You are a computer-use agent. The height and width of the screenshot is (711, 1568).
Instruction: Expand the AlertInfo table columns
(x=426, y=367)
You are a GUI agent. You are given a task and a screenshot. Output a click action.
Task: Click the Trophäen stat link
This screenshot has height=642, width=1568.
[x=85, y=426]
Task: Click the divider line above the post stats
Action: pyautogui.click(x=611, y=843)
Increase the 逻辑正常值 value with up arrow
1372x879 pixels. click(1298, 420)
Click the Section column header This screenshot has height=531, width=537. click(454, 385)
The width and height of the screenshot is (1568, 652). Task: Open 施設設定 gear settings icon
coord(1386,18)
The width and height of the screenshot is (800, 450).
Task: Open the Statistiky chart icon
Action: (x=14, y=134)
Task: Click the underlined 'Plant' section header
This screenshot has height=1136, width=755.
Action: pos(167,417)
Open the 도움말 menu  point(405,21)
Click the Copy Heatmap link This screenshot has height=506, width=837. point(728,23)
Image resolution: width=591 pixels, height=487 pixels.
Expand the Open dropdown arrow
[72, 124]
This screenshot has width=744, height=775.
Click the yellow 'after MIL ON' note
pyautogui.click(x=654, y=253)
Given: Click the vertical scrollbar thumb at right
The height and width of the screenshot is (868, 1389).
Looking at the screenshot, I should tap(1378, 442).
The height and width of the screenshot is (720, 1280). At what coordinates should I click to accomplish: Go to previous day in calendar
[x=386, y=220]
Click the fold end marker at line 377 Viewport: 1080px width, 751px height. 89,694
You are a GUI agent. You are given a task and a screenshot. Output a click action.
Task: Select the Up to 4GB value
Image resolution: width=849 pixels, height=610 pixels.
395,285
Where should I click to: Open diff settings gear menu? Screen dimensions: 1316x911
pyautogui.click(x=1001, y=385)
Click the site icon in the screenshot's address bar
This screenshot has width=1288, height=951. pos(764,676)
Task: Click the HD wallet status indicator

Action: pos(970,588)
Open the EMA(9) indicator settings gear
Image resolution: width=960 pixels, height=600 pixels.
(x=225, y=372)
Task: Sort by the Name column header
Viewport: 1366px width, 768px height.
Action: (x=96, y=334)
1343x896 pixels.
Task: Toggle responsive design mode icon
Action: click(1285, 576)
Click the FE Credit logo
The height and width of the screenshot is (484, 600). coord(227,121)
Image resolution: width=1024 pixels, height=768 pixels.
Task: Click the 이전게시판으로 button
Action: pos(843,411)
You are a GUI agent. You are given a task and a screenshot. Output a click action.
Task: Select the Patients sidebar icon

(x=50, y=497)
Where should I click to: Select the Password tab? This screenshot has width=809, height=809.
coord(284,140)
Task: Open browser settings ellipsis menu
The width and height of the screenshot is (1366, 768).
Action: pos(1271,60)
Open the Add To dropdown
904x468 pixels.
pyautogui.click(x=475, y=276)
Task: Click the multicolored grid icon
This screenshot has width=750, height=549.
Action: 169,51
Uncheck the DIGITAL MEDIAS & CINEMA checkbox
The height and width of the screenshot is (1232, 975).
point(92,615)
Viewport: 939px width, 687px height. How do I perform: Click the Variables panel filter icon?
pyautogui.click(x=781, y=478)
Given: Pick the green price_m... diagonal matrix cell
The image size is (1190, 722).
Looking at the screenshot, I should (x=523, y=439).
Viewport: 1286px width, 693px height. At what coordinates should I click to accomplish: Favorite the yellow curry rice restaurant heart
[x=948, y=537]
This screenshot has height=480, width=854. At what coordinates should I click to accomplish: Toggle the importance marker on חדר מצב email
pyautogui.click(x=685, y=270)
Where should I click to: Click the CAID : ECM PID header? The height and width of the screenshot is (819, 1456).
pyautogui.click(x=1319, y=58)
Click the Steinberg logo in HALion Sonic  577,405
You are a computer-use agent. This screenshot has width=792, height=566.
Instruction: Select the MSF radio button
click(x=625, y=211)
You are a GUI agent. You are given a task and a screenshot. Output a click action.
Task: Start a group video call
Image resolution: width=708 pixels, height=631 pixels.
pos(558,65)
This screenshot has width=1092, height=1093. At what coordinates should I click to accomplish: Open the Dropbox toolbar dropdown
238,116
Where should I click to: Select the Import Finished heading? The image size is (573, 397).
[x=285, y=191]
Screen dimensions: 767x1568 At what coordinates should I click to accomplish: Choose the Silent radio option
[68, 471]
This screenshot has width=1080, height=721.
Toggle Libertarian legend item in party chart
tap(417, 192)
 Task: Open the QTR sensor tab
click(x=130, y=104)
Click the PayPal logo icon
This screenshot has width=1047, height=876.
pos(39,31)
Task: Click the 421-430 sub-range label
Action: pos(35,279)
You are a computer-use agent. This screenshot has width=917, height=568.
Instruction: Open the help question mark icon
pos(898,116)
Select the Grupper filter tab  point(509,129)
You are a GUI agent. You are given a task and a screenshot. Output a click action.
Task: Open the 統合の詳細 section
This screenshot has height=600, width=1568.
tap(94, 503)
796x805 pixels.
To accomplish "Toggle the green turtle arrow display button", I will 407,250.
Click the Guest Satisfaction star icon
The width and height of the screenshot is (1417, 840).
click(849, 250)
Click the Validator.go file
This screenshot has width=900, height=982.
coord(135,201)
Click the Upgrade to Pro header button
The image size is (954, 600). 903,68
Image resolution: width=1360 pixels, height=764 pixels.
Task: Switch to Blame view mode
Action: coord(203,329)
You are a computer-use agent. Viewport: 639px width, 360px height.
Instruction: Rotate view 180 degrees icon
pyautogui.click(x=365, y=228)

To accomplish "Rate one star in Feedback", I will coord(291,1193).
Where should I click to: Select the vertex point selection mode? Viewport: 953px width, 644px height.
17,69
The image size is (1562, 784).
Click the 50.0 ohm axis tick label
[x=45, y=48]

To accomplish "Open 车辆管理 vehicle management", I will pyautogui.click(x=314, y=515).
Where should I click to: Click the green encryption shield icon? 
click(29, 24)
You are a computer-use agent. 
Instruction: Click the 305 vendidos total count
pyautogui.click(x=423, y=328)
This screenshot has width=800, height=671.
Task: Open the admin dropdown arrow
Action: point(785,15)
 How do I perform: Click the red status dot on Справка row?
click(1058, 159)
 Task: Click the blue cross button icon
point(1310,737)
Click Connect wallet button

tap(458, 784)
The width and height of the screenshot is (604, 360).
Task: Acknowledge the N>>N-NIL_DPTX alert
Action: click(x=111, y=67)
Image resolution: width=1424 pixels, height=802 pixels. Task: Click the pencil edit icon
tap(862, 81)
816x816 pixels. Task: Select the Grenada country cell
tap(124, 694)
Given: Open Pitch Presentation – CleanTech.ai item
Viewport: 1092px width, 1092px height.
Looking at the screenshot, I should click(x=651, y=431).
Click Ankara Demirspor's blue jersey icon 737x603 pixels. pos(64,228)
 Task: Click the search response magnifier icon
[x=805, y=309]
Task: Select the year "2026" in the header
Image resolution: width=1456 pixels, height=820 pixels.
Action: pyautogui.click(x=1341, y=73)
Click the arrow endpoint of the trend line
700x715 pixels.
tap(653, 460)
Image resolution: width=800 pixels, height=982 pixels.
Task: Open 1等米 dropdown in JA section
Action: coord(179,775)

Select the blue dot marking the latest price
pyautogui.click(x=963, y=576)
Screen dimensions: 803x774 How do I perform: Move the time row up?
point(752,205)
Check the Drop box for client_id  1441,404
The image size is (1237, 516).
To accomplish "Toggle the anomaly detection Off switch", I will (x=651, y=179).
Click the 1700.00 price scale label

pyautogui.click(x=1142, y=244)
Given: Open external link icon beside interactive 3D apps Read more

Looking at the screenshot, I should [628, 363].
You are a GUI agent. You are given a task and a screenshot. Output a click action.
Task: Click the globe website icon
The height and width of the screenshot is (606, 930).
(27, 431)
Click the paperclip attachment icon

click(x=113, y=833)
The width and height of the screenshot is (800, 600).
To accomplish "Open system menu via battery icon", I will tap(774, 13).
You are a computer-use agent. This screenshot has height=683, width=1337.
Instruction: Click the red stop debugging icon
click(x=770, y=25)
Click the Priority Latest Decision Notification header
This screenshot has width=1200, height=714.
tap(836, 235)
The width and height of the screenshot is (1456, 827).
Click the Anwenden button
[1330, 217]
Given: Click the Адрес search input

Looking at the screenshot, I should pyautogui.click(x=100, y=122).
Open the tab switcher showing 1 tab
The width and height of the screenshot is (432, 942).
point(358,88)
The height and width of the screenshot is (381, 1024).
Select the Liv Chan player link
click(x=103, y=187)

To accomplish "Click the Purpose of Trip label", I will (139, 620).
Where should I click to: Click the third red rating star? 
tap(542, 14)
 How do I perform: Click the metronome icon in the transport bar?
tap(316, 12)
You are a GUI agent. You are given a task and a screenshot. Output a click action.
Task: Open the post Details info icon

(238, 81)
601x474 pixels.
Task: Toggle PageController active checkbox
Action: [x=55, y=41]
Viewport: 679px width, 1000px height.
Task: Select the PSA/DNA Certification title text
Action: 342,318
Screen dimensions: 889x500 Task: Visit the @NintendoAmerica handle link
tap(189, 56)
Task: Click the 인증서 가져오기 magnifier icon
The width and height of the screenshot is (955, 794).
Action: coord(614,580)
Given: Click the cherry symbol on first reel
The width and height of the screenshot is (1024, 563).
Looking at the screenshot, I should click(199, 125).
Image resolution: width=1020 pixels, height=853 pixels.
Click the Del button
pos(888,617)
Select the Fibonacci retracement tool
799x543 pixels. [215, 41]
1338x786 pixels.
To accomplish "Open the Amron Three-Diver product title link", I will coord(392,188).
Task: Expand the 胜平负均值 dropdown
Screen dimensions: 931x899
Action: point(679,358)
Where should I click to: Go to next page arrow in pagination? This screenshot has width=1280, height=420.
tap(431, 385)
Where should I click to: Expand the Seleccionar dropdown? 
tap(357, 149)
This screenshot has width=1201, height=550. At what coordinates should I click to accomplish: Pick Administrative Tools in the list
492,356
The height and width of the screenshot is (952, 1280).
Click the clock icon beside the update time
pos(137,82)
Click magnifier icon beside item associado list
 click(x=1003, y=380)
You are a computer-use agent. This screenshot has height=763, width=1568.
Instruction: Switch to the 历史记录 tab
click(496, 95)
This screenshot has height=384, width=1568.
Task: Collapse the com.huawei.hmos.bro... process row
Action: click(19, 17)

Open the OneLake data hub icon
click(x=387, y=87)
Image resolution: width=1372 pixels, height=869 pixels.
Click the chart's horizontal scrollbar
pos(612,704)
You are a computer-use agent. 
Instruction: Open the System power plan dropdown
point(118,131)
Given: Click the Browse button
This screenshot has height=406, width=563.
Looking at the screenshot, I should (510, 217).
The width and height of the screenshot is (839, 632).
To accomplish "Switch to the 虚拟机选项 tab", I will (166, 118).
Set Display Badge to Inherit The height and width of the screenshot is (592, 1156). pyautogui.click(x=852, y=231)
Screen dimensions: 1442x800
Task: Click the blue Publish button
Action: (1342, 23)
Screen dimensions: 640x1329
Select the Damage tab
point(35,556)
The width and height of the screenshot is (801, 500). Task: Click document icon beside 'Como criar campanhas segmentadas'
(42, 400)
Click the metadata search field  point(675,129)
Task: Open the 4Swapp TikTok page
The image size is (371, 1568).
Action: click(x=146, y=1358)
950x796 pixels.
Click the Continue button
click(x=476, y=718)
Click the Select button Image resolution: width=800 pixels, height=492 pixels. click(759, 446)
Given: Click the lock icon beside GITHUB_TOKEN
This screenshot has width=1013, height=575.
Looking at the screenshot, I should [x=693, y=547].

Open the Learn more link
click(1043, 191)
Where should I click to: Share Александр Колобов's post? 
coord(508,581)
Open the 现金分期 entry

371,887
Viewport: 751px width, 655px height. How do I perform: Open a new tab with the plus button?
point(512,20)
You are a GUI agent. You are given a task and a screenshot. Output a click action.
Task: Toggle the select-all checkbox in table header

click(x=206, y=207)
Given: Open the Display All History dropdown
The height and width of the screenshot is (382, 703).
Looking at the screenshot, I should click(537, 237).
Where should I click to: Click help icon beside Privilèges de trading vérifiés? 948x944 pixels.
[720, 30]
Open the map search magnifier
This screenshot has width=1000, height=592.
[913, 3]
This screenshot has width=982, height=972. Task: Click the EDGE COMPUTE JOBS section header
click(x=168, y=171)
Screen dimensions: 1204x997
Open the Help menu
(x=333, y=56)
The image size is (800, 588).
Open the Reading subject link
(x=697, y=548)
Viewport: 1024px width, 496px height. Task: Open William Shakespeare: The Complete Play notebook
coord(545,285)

■ Problem statement:
Copy word for word the stretch of entries above from the line that has "Click the Section" through the line that has "Open the 도움말", both ends included, and nothing outside it.

■ Output:
Click the Section column header This screenshot has height=531, width=537. click(454, 385)
The width and height of the screenshot is (1568, 652). Task: Open 施設設定 gear settings icon
coord(1386,18)
The width and height of the screenshot is (800, 450).
Task: Open the Statistiky chart icon
Action: (x=14, y=134)
Task: Click the underlined 'Plant' section header
This screenshot has height=1136, width=755.
Action: pos(167,417)
Open the 도움말 menu  point(405,21)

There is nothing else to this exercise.